Sunday, July 10, 2011

On Desire and Desirelessness

"Desire is a subject upon which . . . true views can only be arrived at by an almost complete reversal of the ordinary, unreflecting opinion.
-- Bertrand Russell --
A seemingly unquenchable desire is the baseline state of the ego. Physical desire thwarted by circumstance or other people breeds anger. Sexual desire unfulfilled breeds lust. Existential desire unexamined breeds further ignorance as to our human condition. And these three states - anger, lust and ignorance - are, of course, the 'Three Poisons' which the Buddha identified as the ties that keeps the unawakened being bound to the wheel of samsara (continual rebirths) in a state of dukkha, or suffering.

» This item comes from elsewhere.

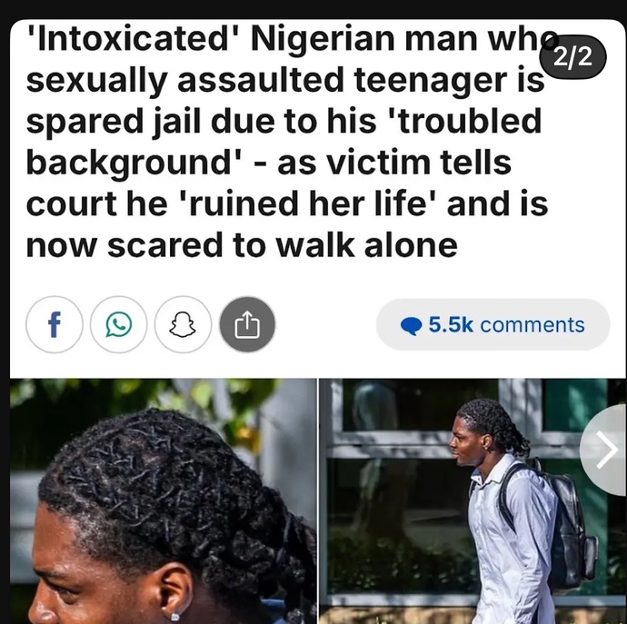Open the close-up hair photo on left

pyautogui.click(x=164, y=500)
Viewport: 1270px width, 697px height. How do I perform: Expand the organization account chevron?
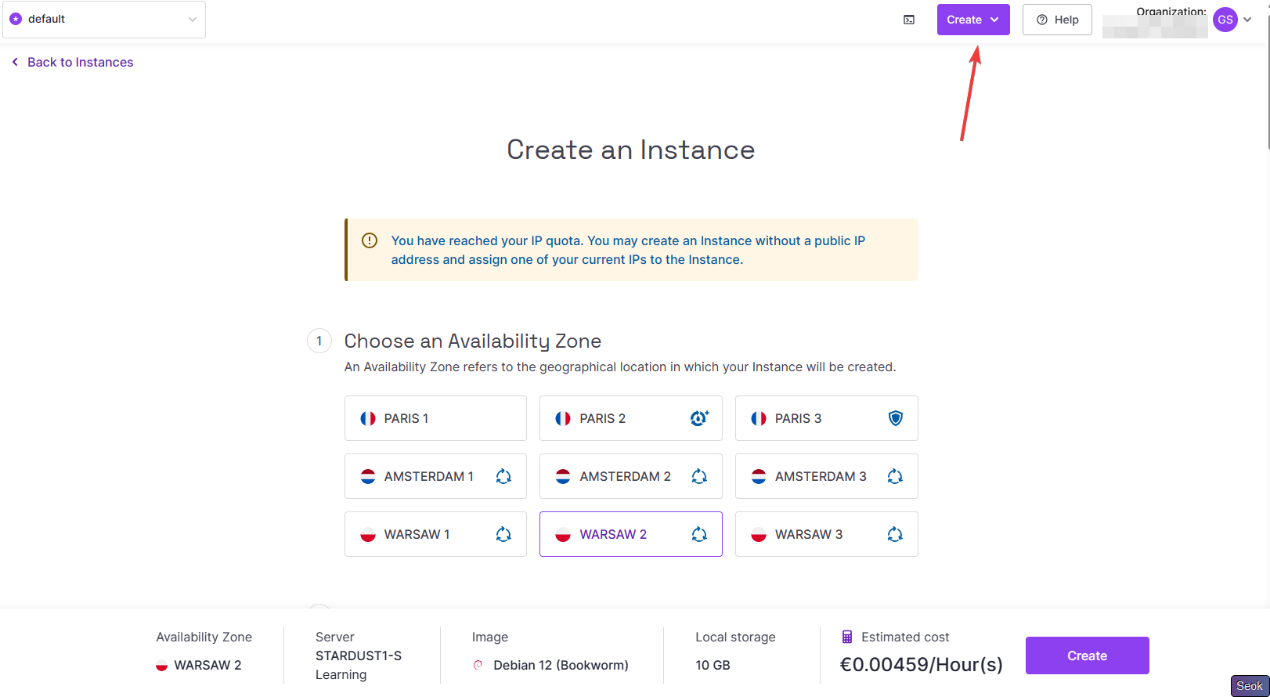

Who amongst us has not been convinced at one time or another that obtaining that new car, house, job, new lover etc., would fulfill us? And who, two, three or six months later, has not been just as seemingly unhappy and unfulfilled after obtaining our heart's desire? And who amongst us has not struggled with the existential struggle over the inevitability of our own death? All these struggles, blind alleys, and frustrations are a result of our unexamined desires.

If, as is possible, we "master" desire, writes William Irvine, "we will experience what . . . has been the goal of most of those who have thought carefully about desire - a feeling of tranquility . . . marked by a sense that we are lucky to be living whatever life we happen to be living - that despite our circumstances, no key ingredient of happiness is missing."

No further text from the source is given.